Advertisement
Oleh: Maria Pankratia
Dua malam berturut-turut, Gelanggang: Stanislavski hadir di Taman Ismail Marzuki, tepatnya
di Ruang Pameran Planetarium. Pertunjukan berbasis riset ini ini digelar oleh
Kelompok Pojok, salah satu
kelompok teater yang setahun belakangan ini saya ikuti perjalanannya
tipis-tipis selagi menetap di Jakarta.
Sebagai yang (masih) awam dengan dunia seni
pertunjukan dan baru terpapar dengan nama-nama besar atau tokoh-tokoh bidang
seni teater selama setahun belakangan, saya ingin memberi semacam catatan di
awal, bahwasannya
tulisan ini hanya merupakan satu bentuk eksplorasi lanjutan dari kacamata
seorang penonton atas pementasan dan diskusi yang berlangsung setelahnya.
Beberapa waktu lalu, setelah menyaksikan pementasan
kawan-kawan Kelompok Pojok, saya mencoba membaca beberapa tulisan tentang
Stanislavski
dan menemukan bahwa bapak-bapak Rusia yang ambisius ini juga memiliki irisan
dengan sastra; terlebih lagi karya-karya Stanislavski sangat dipengaruhi Anton Chekhov;
seorang penulis drama dan cerita pendek dari Rusia yang secara luas dianggap
sebagai salah satu penulis terhebat sepanjang masa. Beberapa cerita pendek
Chekhov pernah mewarnai hari-hari saya ketika mengenal sastra secara mendalam di
tahun-tahun yang telah lewat.

========

• _Petunjuk Kerja_
A. Ringkaslah bagian teks dalam dua kalimat.
B. Sebutkan semua nama orang yang muncul dalam bagian teks.
C. Menurut bagian teks, kelompok apa yang menggelar pertunjukan Gelanggang: Stanislavski?
Item-item yang menyusul tidak berperan dalam hal ini.

• _Data yang Diberikan_
========

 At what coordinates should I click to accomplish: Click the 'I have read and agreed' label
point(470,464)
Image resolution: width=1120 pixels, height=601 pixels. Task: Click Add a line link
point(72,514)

========

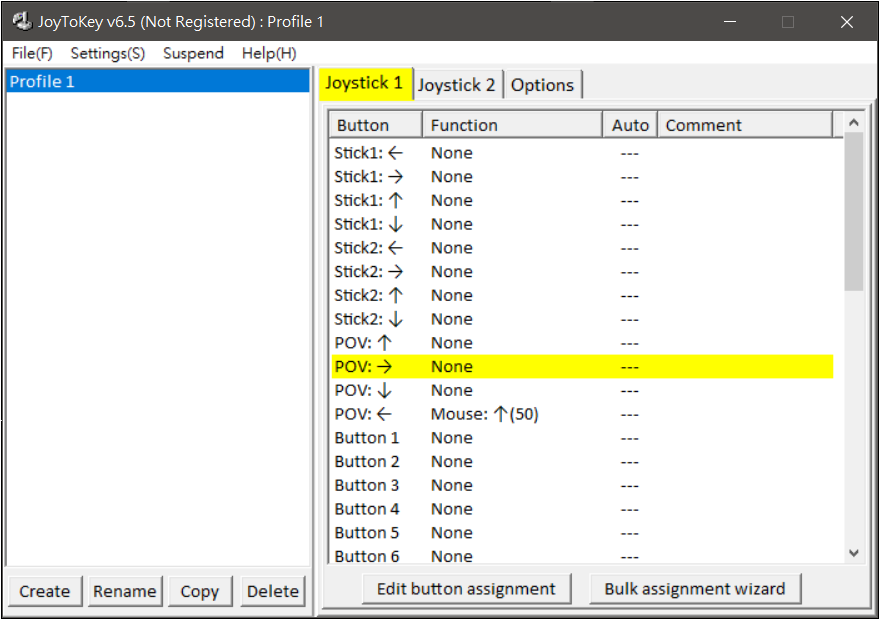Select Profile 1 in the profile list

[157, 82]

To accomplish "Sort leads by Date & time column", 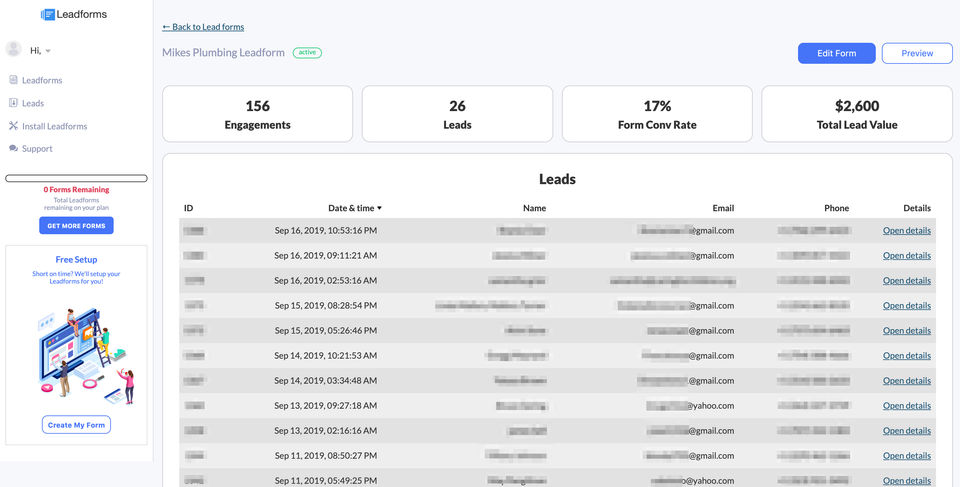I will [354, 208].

========

• _Hasil_
A. Penulis menonton Gelanggang: Stanislavski, pertunjukan berbasis riset yang digelar Kelompok Pojok selama dua malam berturut-turut di Ruang Pameran Planetarium, Taman Ismail Marzuki, dan menegaskan bahwa tulisannya hanya eksplorasi dari kacamata seorang penonton yang masih awam. Setelah menonton, penulis membaca tentang Stanislavski dan mendapati bahwa ia memiliki irisan dengan sastra serta karya-karyanya sangat dipengaruhi Anton Chekhov, penulis drama dan cerita pendek dari Rusia.

B. Maria Pankratia, Stanislavski, Anton Chekhov

C. Kelompok Pojok, sebuah kelompok teater.